News Analysis: Coming Full Circle
Busing is our history; the problems it attempted to solve remain
By Laura Lefkowits, Special to the GPHN
“We believe that high-quality, integrated schools not only offer the best educational outcomes for our children but also serve a vital function in promoting and sustaining vibrant neighborhoods.”
So says the Denver Public Schools’ Board of Education in a recently passed resolution launching the Strengthening Neighborhoods Initiative. The initiative established a citywide committee charged with evaluating the impact of Denver’s changing demographics on its neighborhood schools and making recommendations to the board that will “drive greater socio-economic integration in our schools.”
I, along with about 40 other district, city, and community representatives, was appointed to serve on the committee. Now I am suffering from a serious case of déjà vu.
It’s been nearly 22 years since federal district court Judge Richard Matsch ended two decades of court-ordered busing for desegregation in DPS. At the time of the Sept. 12, 1995 ruling, I was a newly elected member of the Board of Education. As a Park Hill resident, I was very familiar with the Keyes v School District No. 1 desegregation suit brought in 1969 against DPS for its neighborhood school policy relegating African-American students to inequitable schools.
The plaintiffs were able to show a deliberate and unlawful pattern of student assignment that resulted in the almost total isolation of black students in overcrowded, low-quality, under-resourced schools. The district argued that it was merely following the Board’s policy of assigning students to their neighborhood school, a “color-blind” policy with no intent to discriminate.
After a long court battle, in 1973 the U.S. Supreme Court sided with the plaintiffs and ordered DPS to change its student assignment policy, which included the use of busing to desegregate the district’s schools. The response of the city was similar to many other cities that were ordered to desegregate in those years.

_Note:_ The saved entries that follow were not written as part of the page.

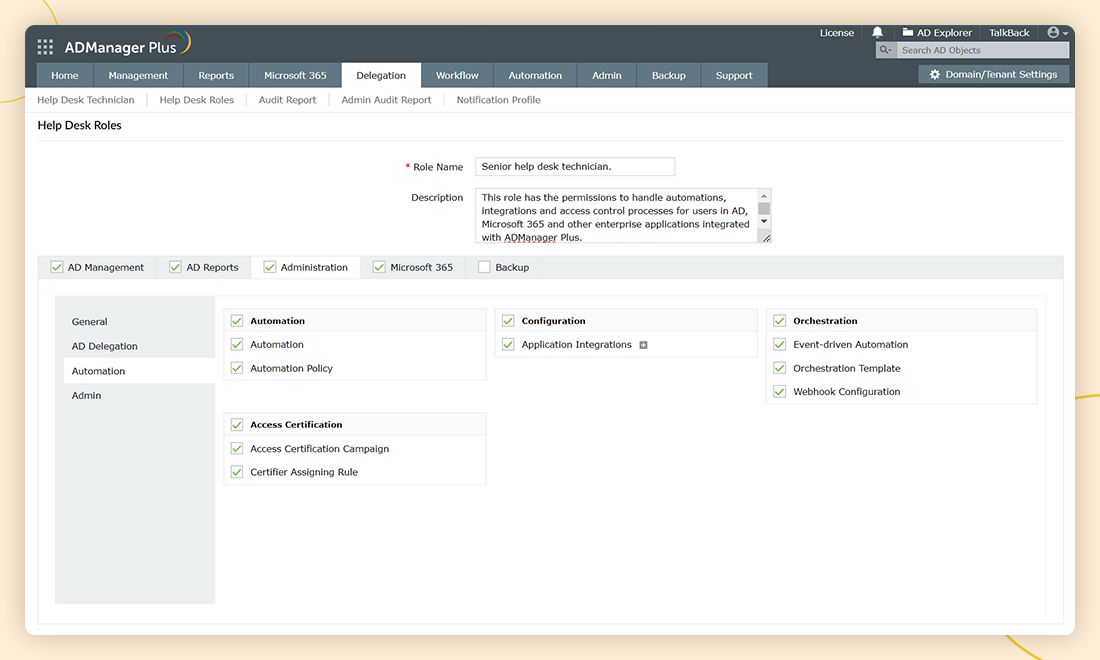Image resolution: width=1100 pixels, height=660 pixels.
Task: Uncheck the Automation Policy checkbox
Action: [237, 368]
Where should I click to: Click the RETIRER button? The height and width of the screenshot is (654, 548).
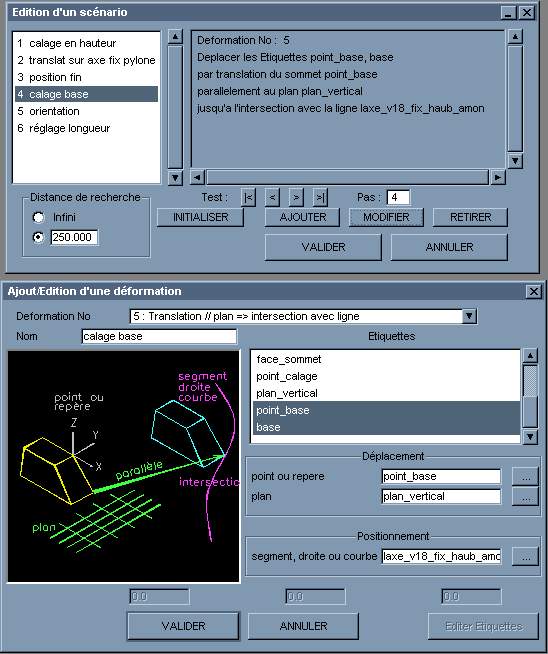(x=470, y=217)
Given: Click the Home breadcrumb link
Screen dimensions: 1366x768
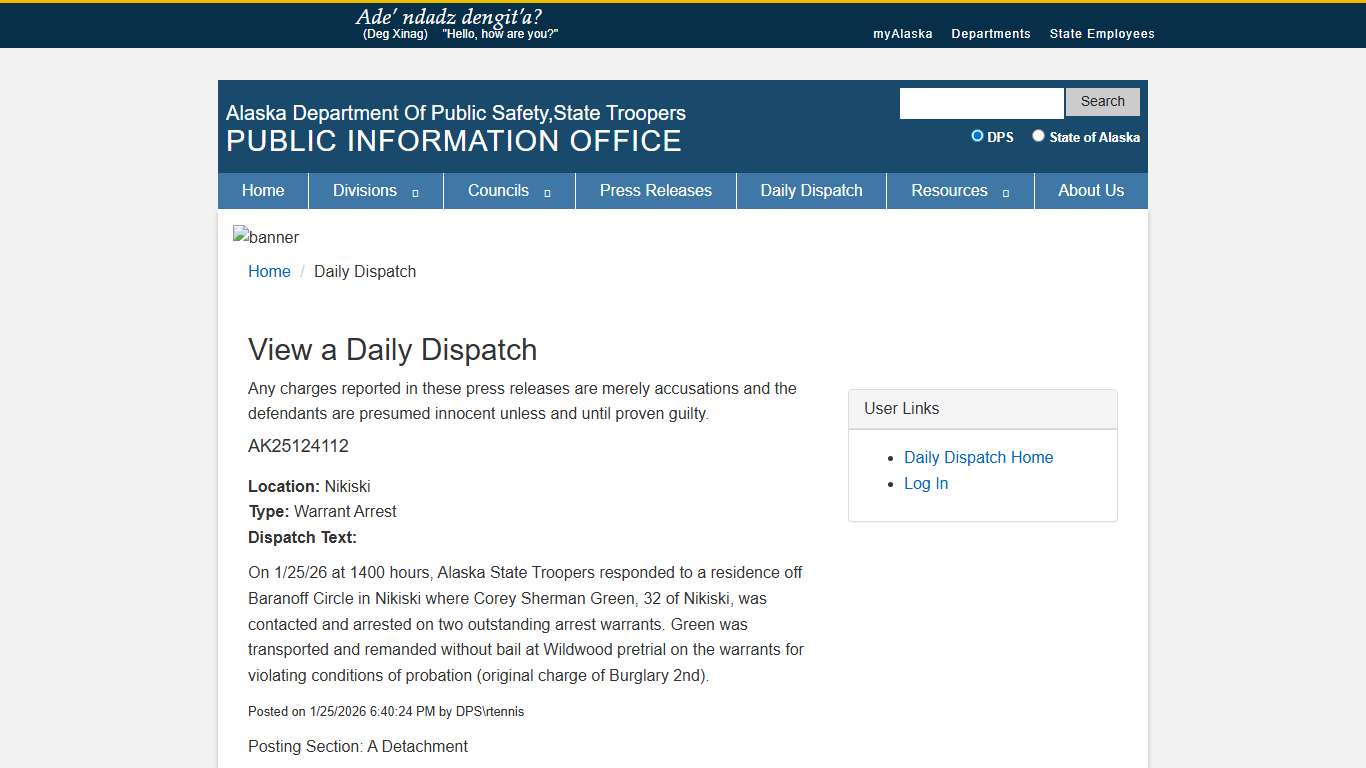Looking at the screenshot, I should point(269,271).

By 1980, DPS had lost approximately 30,000, mostly white, students to the suburbs and private schools (the term coined to describe this phenomenon was “white flight”). By 1995, only 27 percent of DPS students were white.
The new reality
The decision to end busing was influenced by a brief filed in 1992 by then-Denver Mayor Wellington Webb. Webb claimed that busing had outlived its usefulness and minorities now had sufficient power to ensure fair treatment for their children, regardless of where they went to school. Vocal Denverites agreed and urged a return to neighborhood schools that promised to boost white enrollment and allow communities to take an active role in school improvement.
It is ironic that, in 1995, both minority and white families viewed the “neighborhood school” policy that had caused the district to lose in court in 1973 as the solution to improving schools. Even though Denver’s neighborhoods were still segregated, the Board of Education thought potential inequities in a neighborhood school system could be mitigated through creative policymaking.

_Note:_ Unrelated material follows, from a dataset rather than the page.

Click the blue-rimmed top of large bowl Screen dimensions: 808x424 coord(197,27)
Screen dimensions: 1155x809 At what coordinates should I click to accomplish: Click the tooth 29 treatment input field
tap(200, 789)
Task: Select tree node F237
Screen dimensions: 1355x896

We adjusted the school resource allocation formula and remodeled schools to improve equity, provided transportation for children who wanted to continue attending their current, integrated school, and allowed students to choose any school in the district with capacity (but without transportation).
Twenty years after busing ended, DPS enrollment has increased to almost 1969 levels. But the hope that neighborhood schools and choice would result in an enrollment that better reflects the demographics of the city as a whole has not panned out.
Segregation has (again) become the new reality. Today, only about 22 percent of students in DPS are white in a city that is over 80 percent white. More than 40 percent of schools have a Latino or African-American enrollment that exceeds the district average of 70 percent, including dozens in which the population of students of color is greater than 90 percent.
These schools are also predominantly low-income and many are failing, according to DPS’s School Performance Framework. At the same time, there are many high-performing neighborhood schools in which the percentage of low-income students is negligible and the majority of students are white. We seem to have come full circle.
Experiences shape lives
My own children attended Stedman Elementary School in the 1980’s and early 1990’s and were among the roughly 26 percent of white students enrolled there. Their tenure at Stedman exposed them to diversity and gave them the experience of being in the minority, an experience that has shaped their lives and one that they now hope to pass on to their own children.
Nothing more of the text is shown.